Diskursus Kosmologi Islam II: Ikhwan al-Shafa
Oleh: Fardiana Fikria Qur’any, S. Th, I., MA
Ikhwan al-Shafa terdiri dari dua istilah yaitu, ikhwan yang berarti saudara dan shafa yang berarti kesucian. Sementara istilah Ikhwan al-Shafa di sini merupakan sekelompok orang yang fokus dengan ilmu pengetahuan dan filsafat muncul pada abad ke 4 H atau 10 M di Bashrah atau Iraq saat ini. Mereka menamai diri mereka dengan Ikhwan al-Shafa karena memiliki tujuan yang sama yaitu, mencari dan memperoleh kesucian jiwa.

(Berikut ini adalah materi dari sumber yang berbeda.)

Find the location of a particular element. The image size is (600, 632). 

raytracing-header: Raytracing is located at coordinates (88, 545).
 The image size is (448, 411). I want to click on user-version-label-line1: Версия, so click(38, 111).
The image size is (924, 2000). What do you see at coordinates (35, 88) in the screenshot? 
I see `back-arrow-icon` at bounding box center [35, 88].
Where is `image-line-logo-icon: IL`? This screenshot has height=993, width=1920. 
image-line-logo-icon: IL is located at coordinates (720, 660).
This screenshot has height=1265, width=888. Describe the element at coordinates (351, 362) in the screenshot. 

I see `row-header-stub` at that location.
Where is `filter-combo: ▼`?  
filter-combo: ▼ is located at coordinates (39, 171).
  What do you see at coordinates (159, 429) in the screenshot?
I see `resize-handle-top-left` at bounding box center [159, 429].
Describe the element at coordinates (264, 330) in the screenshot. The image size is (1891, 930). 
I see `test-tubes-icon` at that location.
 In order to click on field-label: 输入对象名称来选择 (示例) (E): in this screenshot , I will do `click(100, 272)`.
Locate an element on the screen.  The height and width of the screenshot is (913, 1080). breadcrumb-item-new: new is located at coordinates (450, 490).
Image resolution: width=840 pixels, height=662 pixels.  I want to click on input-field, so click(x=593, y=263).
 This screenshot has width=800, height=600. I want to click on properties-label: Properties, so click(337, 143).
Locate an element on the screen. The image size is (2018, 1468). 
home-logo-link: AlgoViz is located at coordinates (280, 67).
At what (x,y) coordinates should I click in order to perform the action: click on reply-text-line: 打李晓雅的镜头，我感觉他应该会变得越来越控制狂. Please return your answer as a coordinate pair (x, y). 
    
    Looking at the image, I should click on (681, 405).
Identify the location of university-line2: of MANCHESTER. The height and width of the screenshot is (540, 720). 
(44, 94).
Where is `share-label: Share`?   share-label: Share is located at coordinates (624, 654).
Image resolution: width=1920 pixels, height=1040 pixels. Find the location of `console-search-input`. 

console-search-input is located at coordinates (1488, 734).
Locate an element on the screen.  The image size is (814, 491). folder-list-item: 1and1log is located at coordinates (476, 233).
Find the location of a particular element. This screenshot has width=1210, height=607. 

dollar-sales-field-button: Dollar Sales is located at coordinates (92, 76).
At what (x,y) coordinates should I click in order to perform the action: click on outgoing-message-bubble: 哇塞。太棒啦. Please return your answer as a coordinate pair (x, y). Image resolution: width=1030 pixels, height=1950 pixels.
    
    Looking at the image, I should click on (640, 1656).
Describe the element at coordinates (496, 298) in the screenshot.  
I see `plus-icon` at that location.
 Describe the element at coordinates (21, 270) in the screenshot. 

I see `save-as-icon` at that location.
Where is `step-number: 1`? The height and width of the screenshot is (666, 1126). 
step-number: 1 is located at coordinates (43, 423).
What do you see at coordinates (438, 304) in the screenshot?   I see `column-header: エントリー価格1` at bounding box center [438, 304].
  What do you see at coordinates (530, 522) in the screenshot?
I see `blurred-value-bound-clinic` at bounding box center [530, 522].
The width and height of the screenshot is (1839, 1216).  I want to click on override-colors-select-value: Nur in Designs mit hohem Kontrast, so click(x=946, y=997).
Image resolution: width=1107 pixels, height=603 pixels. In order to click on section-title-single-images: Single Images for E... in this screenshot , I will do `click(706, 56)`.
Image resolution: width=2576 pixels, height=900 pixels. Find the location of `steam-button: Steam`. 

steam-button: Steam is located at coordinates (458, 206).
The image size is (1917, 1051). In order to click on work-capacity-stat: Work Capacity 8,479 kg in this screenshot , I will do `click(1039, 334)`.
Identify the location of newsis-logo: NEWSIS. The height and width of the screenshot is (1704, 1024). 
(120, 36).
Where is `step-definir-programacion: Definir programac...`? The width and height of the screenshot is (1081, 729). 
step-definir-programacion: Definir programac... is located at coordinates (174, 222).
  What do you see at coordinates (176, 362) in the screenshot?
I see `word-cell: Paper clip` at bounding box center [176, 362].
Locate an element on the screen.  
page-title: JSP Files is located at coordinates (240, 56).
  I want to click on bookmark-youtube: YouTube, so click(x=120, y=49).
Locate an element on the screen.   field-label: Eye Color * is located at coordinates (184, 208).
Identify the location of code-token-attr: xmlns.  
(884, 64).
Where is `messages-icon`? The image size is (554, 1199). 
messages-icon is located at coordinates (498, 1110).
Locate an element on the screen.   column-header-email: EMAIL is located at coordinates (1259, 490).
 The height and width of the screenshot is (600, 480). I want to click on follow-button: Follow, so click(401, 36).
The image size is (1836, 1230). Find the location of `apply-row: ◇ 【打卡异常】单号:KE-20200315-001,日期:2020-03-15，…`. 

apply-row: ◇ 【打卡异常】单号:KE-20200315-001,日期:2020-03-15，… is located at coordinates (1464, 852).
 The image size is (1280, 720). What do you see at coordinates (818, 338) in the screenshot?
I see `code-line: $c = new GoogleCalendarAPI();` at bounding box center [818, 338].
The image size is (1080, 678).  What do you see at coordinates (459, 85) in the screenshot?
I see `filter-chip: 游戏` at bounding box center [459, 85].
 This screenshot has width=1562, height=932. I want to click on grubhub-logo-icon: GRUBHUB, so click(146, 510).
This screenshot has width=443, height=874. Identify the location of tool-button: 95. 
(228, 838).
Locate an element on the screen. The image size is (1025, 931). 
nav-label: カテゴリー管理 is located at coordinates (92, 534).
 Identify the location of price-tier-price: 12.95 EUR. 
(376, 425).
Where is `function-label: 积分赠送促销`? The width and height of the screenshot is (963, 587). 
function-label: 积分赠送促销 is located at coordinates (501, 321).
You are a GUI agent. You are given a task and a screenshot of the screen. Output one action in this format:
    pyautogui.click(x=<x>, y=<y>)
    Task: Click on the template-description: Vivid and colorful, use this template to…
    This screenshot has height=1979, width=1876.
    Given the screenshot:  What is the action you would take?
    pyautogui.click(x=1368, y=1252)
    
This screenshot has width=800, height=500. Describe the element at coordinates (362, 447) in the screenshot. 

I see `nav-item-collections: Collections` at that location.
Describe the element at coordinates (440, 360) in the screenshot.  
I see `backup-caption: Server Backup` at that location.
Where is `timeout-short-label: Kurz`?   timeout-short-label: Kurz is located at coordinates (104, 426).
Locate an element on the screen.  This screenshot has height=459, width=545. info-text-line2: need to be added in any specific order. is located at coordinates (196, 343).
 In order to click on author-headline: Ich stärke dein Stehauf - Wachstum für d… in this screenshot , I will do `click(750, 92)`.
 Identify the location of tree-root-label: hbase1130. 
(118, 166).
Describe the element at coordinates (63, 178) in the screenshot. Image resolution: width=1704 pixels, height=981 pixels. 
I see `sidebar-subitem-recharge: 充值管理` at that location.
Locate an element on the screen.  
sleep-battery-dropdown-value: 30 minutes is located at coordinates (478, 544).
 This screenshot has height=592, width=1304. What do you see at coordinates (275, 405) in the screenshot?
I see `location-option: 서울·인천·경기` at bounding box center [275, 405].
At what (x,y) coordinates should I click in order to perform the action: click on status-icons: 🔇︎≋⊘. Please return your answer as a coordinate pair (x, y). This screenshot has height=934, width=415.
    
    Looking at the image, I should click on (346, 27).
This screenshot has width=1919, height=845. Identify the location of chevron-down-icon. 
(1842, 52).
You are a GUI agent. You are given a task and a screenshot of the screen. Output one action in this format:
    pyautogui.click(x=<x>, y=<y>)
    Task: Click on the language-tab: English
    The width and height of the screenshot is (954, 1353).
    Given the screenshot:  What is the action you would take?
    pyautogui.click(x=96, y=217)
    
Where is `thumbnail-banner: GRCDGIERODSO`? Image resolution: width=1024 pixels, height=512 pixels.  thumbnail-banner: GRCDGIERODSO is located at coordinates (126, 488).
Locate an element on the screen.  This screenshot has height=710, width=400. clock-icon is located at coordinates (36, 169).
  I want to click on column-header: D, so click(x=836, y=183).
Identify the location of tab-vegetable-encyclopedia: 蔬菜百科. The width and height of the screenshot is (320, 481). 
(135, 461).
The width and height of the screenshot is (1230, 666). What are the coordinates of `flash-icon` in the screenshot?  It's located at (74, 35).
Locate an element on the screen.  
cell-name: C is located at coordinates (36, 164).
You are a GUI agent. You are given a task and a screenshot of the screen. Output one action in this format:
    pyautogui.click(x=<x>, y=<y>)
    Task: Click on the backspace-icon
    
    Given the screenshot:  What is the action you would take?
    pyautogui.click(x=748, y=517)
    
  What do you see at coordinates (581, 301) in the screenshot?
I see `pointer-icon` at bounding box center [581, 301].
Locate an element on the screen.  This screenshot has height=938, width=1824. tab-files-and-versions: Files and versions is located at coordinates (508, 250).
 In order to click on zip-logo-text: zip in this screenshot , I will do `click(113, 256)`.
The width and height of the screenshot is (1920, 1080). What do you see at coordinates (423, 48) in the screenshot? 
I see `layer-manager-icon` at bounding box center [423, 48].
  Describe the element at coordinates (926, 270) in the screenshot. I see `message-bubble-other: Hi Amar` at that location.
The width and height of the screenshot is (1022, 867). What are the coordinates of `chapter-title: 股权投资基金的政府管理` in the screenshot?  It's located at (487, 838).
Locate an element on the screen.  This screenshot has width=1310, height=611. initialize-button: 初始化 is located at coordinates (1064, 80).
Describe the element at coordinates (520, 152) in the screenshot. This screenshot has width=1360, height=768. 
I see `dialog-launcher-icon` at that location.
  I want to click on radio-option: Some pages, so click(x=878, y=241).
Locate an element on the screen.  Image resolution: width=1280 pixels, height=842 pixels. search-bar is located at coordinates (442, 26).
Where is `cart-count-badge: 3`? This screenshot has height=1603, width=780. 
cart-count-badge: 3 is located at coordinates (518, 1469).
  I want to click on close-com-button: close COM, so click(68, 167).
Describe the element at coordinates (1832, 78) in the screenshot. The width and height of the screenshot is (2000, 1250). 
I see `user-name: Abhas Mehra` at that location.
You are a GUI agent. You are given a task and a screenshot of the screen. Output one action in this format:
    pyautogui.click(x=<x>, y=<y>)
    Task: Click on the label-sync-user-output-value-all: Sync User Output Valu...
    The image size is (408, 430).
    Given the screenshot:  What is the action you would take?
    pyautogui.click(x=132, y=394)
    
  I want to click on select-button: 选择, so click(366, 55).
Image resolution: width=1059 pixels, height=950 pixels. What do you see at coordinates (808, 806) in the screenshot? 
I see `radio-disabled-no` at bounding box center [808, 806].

Gagasan dan pemikiran Ikhwan al-Shafa dapat ditelusuri dalam karya-karyanya. Di antaranya karyanya ada Kitab Rasa’il, al-Risalah al-Jam’iah, al-Madaris al-arba’, al-Kutub al-Sab’ah, al-Jafran dan al-Rasa’il wa al-‘Isyrun. Melalui karya-karya tersebut, Ikhwan al-Shafa memperkenalkan pemikirannya di berbagai bidang seperti matematika, fisika hingga pemikiran filsafatnya tentang Tuhan, Alam baik fisik maupun metafisik dan manusia.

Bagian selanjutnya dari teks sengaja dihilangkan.